## Reading text
* Begin *
Intel and AMD took two different approaches to processor design.
Intel took a serial approach, AMD a parallel approach. The serial method allows higher clock speeds, while the parallel method allows higher IPC.
Thus, the clock speeds of these two architectures cannot be compared.
 

govtcheez75

Platinum Member
Aug 13, 2002
2,932
0
76
how about the soon to be extinct PowerPC processors? ;)

....They are RISC chips. I forget what I read about their performance levels when compared to the Intel Mhz.
 

mindgam3

Member
May 30, 2005
166
0
0
Soon to be extinct?? I think not sir dont forget about the huge deals ibm has with microsoft and nintendo .. they are supplying the next gen consoles with cpu chips which will be millions of chips!
 

JDCentral

Senior member
Jul 14, 2004
372
0
0
WHAT?!?!

PowerPC is nowhere near extinct!
If I recall correctly, something like 4 out of the top 10 supercomputers in the world run PowerPC chips.

Just because Apple is running from PPC doesn't mean the rest of the world is.
The G4 is an excellent chip to use if you're packing thousands of them into the room...

EDIT: RISC and CISC are basically the same thing, now-adays. If it's labed as RISC, it was DESIGNED as RISC, but has a lot of CISC properties... and visa-versa. Unless you've got some embedded system type of thing going.
* End *
## Exercises
(1) In the forum thread, which approach is said to allow higher clock speeds?
(2) Reproduce the part of the forum thread that begins with the words containing "Thus, the clock" and ends with "the Intel Mhz.".
The listing after the forum thread is not needed.

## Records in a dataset
* Begin *
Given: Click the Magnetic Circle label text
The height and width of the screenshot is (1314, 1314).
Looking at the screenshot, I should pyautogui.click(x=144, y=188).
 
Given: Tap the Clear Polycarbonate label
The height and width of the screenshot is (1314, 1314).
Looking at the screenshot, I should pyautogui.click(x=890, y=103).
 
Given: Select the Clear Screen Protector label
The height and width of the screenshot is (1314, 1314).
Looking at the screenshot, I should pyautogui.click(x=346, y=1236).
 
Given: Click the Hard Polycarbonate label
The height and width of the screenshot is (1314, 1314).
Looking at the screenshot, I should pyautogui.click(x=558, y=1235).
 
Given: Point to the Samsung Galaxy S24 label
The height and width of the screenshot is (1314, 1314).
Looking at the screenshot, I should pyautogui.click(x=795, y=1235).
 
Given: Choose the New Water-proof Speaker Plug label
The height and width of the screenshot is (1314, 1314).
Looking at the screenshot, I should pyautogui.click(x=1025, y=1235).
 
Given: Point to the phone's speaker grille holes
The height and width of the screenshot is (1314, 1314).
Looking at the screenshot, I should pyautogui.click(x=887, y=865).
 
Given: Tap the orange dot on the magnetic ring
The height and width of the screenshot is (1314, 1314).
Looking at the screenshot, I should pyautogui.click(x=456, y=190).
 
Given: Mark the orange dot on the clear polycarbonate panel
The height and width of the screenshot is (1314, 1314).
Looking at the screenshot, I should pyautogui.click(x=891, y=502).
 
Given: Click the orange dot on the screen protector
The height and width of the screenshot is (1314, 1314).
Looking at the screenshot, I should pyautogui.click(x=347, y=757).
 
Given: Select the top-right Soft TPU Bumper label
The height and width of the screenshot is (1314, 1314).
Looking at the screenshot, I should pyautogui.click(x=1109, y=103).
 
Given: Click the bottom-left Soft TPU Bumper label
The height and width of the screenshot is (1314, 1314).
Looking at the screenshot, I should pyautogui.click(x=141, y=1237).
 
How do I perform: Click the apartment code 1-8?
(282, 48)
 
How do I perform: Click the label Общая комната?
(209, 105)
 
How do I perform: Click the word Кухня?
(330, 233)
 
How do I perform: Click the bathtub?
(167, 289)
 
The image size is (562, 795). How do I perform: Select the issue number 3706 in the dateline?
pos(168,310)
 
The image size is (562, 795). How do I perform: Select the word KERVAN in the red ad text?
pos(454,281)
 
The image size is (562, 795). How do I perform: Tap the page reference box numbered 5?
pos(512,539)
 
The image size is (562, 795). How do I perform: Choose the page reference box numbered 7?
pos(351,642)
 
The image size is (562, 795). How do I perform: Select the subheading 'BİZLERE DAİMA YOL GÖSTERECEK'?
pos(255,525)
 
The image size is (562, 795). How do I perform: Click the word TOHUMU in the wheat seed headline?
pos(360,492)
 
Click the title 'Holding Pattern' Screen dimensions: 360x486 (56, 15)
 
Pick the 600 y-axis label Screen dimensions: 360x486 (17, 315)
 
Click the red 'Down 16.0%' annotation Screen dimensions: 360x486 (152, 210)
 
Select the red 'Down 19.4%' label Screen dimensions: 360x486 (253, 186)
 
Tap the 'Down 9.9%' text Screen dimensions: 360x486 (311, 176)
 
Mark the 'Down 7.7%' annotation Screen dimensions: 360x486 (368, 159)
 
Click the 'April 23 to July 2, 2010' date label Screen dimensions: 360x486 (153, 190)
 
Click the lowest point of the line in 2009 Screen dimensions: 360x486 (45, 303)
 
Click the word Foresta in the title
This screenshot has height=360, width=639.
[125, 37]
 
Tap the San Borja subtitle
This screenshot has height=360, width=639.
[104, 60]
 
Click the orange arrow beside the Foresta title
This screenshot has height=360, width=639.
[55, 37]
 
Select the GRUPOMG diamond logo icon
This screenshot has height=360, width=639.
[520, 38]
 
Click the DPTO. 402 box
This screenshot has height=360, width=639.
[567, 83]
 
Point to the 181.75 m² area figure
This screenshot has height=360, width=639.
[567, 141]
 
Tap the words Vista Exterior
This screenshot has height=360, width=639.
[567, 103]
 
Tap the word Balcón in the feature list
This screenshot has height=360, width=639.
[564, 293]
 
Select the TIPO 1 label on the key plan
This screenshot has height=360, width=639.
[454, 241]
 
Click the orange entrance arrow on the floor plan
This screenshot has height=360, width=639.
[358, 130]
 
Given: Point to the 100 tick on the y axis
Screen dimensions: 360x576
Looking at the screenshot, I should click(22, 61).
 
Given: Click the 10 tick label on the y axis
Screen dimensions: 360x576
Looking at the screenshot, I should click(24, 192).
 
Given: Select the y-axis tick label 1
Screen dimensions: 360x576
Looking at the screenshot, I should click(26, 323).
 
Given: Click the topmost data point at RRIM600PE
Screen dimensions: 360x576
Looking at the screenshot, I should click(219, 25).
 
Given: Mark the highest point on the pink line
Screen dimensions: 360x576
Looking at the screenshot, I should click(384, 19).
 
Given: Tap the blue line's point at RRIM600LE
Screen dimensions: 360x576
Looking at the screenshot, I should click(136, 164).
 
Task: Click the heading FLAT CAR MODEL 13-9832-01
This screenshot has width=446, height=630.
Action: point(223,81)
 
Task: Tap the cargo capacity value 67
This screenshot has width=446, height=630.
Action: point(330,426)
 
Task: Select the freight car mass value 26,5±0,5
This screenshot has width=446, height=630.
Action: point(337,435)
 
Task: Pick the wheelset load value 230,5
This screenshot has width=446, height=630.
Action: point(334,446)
* End *
## Results for the exercise
(1) The serial approach, which Intel took.

(2)
Thus, the clock speeds of these two architectures cannot be compared.
 

govtcheez75

Platinum Member
Aug 13, 2002
2,932
0
76
how about the soon to be extinct PowerPC processors? ;)

....They are RISC chips. I forget what I read about their performance levels when compared to the Intel Mhz.